If you are asking about importing VSL expression maps for Cubase, you can find them in the Notation area of the Download section of the VSL web site. In Dorico, you can use the dedicated button in the Expression Maps dialog to import them. You will see that many of the techniques are already assigned to Dorico’s playback/playing techniques.
Something that you will have to immediately replace is the “sustain” technique. Double click on its name, and replace it with Dorico’s Natural playback technique. You will see that other replacement of this type will have to be done.
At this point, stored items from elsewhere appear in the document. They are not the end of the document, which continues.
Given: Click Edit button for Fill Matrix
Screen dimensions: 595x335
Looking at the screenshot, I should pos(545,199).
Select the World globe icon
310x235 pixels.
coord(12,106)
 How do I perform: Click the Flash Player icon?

In any case, the programming of each technique is ready for the matching articulations in the presets VSL created for Cubase (you can read more in the included instructions).
If you are asking about my universal VSL preset/map, here is what I did:
- I planned a schema that could include all the articulations of all VSL instruments. There is room for everything: basic techniques available for all the instruments, and particular ones exclusive to woodwinds, brass, solo strings or orchestral strings.
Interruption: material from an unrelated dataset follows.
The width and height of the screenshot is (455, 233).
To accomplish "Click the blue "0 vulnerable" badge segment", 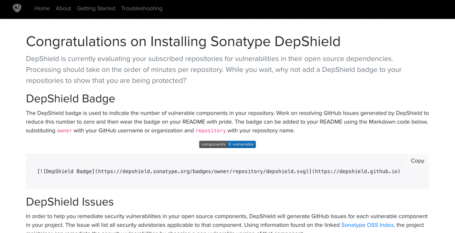I will [241, 144].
My personal schema places attack types in separate matrices (selected via program change), types of sustain in the matrix’s columns (selected by keyswitches starting from MIDI note #0). My choices are:
- types of attack: sustain, legato, staccato, détaché, fp/sfz/sffz, dyn arcs, pizz./slap, tremolo/ftzg, trills, repetitions [etc. – I’m not at the main Mac now];
- types of sustain: vib, n.v., molto vib./espressivo, prog/dim vib., sul pont, sul tasto, harm, mute, fx.
Most of the matrices have three or four rows, selected by the playing speed or dynamics. Legato has layered rows for normal legato, fast legato, trill legato. fp/sfz/sffz is controlled by velocity values. Some of the cells contain multiple slots, for crossfading (vib. <> n.v, ord. <> sul tasto and the like), or to create combined articulations (for example, sustain+staccato for accent).
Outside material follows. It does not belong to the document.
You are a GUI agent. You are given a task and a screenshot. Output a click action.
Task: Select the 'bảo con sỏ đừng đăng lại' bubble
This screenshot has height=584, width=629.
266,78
Some of the matrices have 12 rows, each one selected by the keyswitch velocity value. I use them for different intervals for trills, different dynamic arcs length, progressive number of upbeats or repetitions, and so on.
- Once made a template preset (Solo Violin 1 for strings, and then Flute 1 for woodwinds, or Trumpet in C, are good starting points), I could replicate most of the programming to the other instruments. In Vienna Instrument Pro Standalone you can press Cmd-Opt-W, and replace the beginning of the patch names. For example, “V1_” can become “V14_”, and the patches for Solo Violin 1 will be replaced with those of the Orchestral Violins. There is a lot of additional work to do, but this is a great help.
Mind you: it is a massacring work. If you do it, start with the instruments you will use the most, and gradually add the others.
- At this point, you have a collection of presets based on the same schema. You can create a single expression map for Dorico, and drive all the instruments with this map. Percussion instruments are a different matter, but they are so simple, that you can usually just have a single matrix with a cell for hits and one for rolls.
Using the presets made by VSL for Cubase can avoid the work I described for an “universal” preset/map, but has other disadvantages. First of all, the are countless preset schemas and expression maps. You can have to edit all of them. Then, VSL decided that dynamics had to be controlled by CC2, with CC1 reserved to selecting matrix’s rows. I want CC1 for controlling dynamics (as they are doing with the most recent instruments, at least as an option), and different ways of combining articulations. So, I went for my own solution, that is also easier to maintain.